__Provided text__.
Ndudi Hamani Ebi (born 18 June 1984) is an English-born Nigerian former professional basketball player who most notably played for the Minnesota Timberwolves of the National Basketball Association (NBA) between 2003 and 2005.

He initially committed to the University of Arizona, before making himself eligible for the NBA Draft. Ebi was selected out of Westbury Christian School by the Minnesota Timberwolves in the first round (26th pick overall) of the 2003 NBA draft. In 2007-08 he was the top rebounder in the Israel Basketball Premier League.

Ebi was raised in Nigeria before moving to Houston, Texas, as a teenager to attend high school. He holds both British and Nigerian citizenship.

Professional career
Ebi was the first first-round pick in three years for the Wolves; the team had forfeited five first-round picks after the team owner illegally made a deal with forward Joe Smith (the penalty was later reduced to three picks). After Ebi appeared in 19 games over the course of two seasons, Minnesota attempted to get an exception from the NBA so they could send him to the NBA Development League. Ebi was technically ineligible as the 2005–06 NBA season was his third year, and the D-League only accepted players who had been in the NBA for less than two years.  Minnesota wanted to guide Ebi in, and they tacitly argued that Ebi was hardly a two-year veteran in the figurative sense, given his limited playing time. The league rejected Minnesota's request regarding Ebi, and to make room for Ronald Dupree, Minnesota released Ebi on 31 October 2005.

[Collected data]
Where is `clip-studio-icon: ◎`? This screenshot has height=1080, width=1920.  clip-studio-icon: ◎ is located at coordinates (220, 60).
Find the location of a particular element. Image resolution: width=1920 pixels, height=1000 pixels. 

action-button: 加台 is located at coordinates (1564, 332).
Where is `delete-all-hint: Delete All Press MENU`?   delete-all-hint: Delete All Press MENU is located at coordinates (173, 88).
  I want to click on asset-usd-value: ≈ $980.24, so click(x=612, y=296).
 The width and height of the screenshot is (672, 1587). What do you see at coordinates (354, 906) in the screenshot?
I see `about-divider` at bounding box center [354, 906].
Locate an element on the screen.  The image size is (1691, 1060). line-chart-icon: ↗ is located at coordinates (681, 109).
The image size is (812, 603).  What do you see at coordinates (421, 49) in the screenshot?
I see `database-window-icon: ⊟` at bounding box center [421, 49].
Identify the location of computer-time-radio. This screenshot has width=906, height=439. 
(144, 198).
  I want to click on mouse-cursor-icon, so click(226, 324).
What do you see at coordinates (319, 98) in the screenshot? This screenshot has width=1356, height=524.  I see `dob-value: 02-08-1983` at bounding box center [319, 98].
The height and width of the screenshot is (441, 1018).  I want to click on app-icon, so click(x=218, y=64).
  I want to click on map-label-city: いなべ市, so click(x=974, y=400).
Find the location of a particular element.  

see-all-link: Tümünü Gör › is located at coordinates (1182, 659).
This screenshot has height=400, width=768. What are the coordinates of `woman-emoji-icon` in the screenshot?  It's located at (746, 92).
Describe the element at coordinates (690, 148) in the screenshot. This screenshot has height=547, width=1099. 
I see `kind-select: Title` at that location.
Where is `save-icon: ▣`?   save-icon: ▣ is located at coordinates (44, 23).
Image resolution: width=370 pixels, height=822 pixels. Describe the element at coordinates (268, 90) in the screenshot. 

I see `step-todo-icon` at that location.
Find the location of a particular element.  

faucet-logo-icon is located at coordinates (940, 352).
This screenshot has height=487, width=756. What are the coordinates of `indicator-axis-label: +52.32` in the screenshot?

__Study questions__.
1/ Write out the passage on Ndudi Ebi between "Ndudi Hamani Ebi" and "Basketball Premier League.", inclusive, word for word.
2/ According to the passage on Ndudi Ebi, on what date did Minnesota release him?

__Solutions to the problems__.
1/
Ndudi Hamani Ebi (born 18 June 1984) is an English-born Nigerian former professional basketball player who most notably played for the Minnesota Timberwolves of the National Basketball Association (NBA) between 2003 and 2005.

He initially committed to the University of Arizona, before making himself eligible for the NBA Draft. Ebi was selected out of Westbury Christian School by the Minnesota Timberwolves in the first round (26th pick overall) of the 2003 NBA draft. In 2007-08 he was the top rebounder in the Israel Basketball Premier League.

2/ 31 October 2005